→ Written instruction
Edit the records below, starting at the line containing "Viewport: 1919px width, 912px" and stopping after the line containing "click(x=1290, y=992)": reproduce only those lines, with "Viewport" replaced by "Window" and everything else unchanged.

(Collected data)

— START —

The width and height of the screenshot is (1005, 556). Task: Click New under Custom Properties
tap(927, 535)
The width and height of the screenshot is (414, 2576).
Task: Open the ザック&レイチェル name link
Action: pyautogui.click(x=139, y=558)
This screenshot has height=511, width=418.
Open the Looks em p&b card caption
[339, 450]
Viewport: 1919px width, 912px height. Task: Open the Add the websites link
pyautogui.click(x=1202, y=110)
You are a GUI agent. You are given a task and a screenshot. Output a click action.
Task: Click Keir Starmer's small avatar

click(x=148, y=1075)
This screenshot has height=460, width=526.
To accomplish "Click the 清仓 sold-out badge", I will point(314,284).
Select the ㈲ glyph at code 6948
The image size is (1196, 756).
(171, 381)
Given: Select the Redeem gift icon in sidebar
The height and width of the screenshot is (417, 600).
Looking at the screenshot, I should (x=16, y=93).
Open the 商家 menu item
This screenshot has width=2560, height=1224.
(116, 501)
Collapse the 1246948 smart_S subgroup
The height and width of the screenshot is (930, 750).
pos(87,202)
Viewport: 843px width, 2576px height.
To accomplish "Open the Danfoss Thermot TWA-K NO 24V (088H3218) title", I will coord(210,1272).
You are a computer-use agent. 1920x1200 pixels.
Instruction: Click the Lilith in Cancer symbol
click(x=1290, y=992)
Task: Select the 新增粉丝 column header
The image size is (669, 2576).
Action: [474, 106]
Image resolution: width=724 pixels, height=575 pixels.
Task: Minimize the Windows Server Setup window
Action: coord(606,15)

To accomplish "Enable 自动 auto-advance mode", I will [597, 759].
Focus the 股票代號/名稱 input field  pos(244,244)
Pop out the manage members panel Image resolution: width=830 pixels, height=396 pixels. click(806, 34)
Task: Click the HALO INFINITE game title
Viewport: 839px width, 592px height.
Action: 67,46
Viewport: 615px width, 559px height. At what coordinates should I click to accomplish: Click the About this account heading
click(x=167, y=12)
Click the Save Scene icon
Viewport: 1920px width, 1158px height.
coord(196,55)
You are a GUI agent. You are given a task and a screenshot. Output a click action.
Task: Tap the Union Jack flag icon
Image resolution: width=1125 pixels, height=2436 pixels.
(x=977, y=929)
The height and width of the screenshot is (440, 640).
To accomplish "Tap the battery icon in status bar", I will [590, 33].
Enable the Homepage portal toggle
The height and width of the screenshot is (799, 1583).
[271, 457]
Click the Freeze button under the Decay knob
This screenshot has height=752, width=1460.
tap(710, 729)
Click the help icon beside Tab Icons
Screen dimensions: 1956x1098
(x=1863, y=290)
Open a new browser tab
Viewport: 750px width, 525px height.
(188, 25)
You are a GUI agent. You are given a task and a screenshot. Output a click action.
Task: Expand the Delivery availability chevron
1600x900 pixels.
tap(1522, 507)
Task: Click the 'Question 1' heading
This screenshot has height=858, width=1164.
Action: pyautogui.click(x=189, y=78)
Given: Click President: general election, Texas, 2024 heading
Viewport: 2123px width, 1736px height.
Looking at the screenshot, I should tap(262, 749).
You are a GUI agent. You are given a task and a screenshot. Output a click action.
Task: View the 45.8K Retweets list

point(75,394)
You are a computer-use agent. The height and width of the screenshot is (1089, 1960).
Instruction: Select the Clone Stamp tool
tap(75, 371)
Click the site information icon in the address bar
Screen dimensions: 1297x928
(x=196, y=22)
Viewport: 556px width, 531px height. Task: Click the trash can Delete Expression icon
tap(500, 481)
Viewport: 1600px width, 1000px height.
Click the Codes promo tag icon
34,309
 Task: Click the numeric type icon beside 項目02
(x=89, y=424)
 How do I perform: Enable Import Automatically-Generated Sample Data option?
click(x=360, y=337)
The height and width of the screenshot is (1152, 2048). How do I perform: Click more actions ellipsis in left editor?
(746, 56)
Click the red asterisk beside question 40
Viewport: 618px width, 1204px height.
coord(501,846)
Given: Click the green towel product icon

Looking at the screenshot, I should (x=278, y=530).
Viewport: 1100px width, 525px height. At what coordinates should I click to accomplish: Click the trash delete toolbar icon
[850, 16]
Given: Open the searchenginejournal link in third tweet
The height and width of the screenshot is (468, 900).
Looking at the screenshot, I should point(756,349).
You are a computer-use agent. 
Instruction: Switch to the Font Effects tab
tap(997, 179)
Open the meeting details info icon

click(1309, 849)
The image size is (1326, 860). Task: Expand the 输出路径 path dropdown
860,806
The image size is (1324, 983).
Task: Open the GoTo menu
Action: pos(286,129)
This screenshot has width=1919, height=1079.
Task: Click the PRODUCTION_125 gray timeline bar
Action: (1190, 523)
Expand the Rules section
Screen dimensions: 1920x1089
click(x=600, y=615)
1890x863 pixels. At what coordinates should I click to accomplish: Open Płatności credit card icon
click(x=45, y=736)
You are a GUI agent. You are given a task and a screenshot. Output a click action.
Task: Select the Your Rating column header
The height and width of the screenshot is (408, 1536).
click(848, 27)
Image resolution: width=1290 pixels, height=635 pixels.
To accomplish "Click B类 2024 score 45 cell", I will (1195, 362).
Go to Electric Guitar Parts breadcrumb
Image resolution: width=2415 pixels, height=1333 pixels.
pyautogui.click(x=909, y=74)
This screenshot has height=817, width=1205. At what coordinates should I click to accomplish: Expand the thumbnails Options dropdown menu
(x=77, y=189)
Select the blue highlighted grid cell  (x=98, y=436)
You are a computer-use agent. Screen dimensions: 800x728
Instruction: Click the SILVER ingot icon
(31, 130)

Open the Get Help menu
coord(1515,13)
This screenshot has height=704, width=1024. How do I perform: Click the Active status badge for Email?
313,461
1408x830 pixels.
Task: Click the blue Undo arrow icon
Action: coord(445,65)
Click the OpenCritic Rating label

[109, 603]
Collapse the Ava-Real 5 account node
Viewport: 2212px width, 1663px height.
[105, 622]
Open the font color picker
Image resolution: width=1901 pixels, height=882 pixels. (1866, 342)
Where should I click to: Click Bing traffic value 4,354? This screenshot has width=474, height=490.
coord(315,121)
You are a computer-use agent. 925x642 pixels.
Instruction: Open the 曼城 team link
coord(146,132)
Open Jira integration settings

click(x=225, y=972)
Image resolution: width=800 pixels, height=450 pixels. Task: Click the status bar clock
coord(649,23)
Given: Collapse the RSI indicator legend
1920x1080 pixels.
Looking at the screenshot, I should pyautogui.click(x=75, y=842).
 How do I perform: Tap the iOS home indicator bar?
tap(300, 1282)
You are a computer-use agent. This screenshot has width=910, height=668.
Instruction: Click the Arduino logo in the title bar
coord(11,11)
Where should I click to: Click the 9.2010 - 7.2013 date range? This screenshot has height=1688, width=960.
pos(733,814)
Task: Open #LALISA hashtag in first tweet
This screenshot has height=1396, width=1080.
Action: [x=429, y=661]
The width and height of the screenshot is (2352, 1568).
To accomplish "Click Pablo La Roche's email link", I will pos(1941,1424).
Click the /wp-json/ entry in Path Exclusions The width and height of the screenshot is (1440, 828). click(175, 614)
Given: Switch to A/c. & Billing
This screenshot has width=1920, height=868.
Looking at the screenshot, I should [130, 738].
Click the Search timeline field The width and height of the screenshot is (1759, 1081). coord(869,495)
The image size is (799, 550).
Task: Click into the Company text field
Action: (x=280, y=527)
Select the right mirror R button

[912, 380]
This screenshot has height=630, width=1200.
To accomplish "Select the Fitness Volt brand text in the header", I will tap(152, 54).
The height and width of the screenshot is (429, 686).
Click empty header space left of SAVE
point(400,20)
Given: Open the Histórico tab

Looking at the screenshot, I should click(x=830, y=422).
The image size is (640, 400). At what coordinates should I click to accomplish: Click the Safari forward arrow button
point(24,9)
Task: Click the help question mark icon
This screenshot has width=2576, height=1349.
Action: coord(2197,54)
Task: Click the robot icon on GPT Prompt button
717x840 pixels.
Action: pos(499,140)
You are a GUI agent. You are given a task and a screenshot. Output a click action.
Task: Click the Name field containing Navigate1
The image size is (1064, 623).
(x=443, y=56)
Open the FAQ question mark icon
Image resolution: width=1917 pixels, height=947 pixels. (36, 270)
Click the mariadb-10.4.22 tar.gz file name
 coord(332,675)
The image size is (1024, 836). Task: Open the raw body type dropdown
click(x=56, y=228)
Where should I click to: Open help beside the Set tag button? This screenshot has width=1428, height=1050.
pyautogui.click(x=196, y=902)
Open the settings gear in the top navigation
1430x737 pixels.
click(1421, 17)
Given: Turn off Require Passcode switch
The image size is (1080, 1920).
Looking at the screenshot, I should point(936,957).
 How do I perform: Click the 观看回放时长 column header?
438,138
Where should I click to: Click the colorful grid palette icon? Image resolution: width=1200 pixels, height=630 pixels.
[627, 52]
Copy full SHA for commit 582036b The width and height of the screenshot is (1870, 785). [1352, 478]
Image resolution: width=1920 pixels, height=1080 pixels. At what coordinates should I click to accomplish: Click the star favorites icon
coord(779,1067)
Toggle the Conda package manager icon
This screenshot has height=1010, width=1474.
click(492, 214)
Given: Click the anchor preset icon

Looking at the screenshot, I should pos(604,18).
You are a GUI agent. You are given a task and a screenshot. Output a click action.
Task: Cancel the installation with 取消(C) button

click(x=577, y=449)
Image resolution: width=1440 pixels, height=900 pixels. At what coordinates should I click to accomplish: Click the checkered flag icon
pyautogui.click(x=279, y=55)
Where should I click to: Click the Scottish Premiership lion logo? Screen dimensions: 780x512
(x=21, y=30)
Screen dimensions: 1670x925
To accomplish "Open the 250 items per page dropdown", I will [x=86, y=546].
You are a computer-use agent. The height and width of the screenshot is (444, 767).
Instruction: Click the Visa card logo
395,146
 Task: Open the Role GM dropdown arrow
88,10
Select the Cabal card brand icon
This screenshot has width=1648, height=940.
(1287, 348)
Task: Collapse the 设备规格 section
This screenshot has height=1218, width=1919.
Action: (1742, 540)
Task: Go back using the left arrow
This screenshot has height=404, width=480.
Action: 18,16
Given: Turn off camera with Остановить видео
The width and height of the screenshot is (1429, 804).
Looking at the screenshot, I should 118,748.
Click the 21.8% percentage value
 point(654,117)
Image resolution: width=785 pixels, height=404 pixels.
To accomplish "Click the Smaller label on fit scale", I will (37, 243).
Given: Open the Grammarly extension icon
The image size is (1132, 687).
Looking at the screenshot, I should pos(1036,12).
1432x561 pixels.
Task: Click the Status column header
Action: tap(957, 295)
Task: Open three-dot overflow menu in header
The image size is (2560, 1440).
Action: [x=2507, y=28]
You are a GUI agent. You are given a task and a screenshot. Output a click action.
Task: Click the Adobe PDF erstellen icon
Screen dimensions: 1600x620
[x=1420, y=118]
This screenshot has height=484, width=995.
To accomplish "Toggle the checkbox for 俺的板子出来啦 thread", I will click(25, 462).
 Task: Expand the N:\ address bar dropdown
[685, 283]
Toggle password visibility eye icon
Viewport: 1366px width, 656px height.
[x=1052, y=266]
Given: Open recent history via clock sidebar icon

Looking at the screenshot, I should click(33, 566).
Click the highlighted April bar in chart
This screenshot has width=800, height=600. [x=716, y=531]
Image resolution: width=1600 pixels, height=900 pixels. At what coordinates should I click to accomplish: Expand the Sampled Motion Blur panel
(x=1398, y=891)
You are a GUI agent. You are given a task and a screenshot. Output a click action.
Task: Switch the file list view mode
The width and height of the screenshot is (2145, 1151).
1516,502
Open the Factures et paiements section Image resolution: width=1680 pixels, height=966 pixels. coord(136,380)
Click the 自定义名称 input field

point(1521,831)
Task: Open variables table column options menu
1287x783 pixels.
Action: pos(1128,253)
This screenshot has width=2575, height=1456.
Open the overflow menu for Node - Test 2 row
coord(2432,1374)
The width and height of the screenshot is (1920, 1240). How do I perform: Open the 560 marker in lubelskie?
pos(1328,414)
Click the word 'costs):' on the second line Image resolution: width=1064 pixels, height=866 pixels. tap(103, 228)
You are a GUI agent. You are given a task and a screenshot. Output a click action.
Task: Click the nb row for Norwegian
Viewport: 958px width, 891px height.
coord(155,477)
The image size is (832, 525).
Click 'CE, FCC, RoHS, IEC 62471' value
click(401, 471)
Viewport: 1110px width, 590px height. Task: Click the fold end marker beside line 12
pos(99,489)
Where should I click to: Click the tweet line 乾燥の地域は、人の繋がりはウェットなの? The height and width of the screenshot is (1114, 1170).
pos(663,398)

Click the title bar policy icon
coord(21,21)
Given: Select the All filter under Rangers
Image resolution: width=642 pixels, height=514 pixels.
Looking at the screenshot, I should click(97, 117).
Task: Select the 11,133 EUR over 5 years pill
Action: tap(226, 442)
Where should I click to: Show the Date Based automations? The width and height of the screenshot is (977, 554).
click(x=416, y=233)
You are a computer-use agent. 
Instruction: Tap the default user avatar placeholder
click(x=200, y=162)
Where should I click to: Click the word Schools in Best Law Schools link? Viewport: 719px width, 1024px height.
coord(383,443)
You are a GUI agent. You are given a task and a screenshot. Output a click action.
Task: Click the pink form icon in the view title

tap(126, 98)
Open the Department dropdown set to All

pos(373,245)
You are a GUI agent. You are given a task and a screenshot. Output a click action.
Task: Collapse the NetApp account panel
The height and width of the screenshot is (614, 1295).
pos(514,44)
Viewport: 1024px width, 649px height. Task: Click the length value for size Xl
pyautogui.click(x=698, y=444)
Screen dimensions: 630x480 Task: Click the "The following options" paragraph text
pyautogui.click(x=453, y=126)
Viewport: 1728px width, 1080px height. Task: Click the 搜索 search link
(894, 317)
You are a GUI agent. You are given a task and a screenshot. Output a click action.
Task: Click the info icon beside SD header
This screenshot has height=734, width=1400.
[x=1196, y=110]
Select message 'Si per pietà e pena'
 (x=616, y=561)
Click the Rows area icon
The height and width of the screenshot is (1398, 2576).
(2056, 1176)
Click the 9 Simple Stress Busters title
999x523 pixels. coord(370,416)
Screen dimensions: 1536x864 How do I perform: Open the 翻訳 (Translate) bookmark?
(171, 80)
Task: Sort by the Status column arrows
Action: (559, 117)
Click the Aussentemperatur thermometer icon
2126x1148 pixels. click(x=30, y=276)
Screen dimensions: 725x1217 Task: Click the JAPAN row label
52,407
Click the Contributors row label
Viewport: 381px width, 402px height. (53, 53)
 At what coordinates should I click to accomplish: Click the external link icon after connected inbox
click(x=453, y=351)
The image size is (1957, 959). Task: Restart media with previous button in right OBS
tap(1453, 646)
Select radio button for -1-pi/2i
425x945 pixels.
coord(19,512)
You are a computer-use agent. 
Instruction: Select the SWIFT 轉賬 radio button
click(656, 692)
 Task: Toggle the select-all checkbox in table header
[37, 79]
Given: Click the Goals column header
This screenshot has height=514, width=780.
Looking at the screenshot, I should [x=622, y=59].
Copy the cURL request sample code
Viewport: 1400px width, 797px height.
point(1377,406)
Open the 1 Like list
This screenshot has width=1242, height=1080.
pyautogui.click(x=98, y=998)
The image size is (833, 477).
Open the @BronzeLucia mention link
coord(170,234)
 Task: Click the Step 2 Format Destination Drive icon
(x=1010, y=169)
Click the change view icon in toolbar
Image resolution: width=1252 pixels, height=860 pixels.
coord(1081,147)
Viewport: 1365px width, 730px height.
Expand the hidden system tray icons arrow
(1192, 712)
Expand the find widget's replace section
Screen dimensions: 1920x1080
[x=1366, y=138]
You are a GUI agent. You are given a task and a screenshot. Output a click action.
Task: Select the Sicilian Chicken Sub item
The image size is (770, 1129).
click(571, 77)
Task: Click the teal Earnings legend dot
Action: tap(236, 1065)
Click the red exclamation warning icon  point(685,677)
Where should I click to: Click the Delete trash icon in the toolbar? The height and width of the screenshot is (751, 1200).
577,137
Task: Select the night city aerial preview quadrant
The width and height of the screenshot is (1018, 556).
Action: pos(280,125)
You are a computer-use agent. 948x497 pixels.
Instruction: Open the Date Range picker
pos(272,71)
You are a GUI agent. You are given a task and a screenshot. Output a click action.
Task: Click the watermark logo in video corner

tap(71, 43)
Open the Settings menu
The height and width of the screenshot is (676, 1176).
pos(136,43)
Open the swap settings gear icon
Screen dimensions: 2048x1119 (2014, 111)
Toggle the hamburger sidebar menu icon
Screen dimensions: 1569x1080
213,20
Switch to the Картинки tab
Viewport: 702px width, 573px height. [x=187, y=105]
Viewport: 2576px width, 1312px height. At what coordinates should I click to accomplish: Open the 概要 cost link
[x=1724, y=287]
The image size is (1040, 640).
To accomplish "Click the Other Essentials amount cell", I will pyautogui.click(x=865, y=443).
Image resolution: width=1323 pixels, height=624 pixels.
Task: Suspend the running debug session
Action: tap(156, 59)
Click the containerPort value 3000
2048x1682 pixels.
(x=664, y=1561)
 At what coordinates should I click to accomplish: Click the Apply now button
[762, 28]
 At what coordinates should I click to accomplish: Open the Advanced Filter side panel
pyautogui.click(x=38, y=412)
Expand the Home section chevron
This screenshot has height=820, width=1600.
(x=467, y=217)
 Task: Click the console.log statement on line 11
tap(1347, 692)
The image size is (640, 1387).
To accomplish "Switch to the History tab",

— END —

→ Answer below
Window: 1919px width, 912px height. Task: Open the Add the websites link
pyautogui.click(x=1202, y=110)
You are a GUI agent. You are given a task and a screenshot. Output a click action.
Task: Click Keir Starmer's small avatar

click(x=148, y=1075)
This screenshot has height=460, width=526.
To accomplish "Click the 清仓 sold-out badge", I will point(314,284).
Select the ㈲ glyph at code 6948
The image size is (1196, 756).
(171, 381)
Given: Select the Redeem gift icon in sidebar
The height and width of the screenshot is (417, 600).
Looking at the screenshot, I should (x=16, y=93).
Open the 商家 menu item
This screenshot has width=2560, height=1224.
(116, 501)
Collapse the 1246948 smart_S subgroup
The height and width of the screenshot is (930, 750).
pos(87,202)
Window: 843px width, 2576px height.
To accomplish "Open the Danfoss Thermot TWA-K NO 24V (088H3218) title", I will coord(210,1272).
You are a computer-use agent. 1920x1200 pixels.
Instruction: Click the Lilith in Cancer symbol
click(x=1290, y=992)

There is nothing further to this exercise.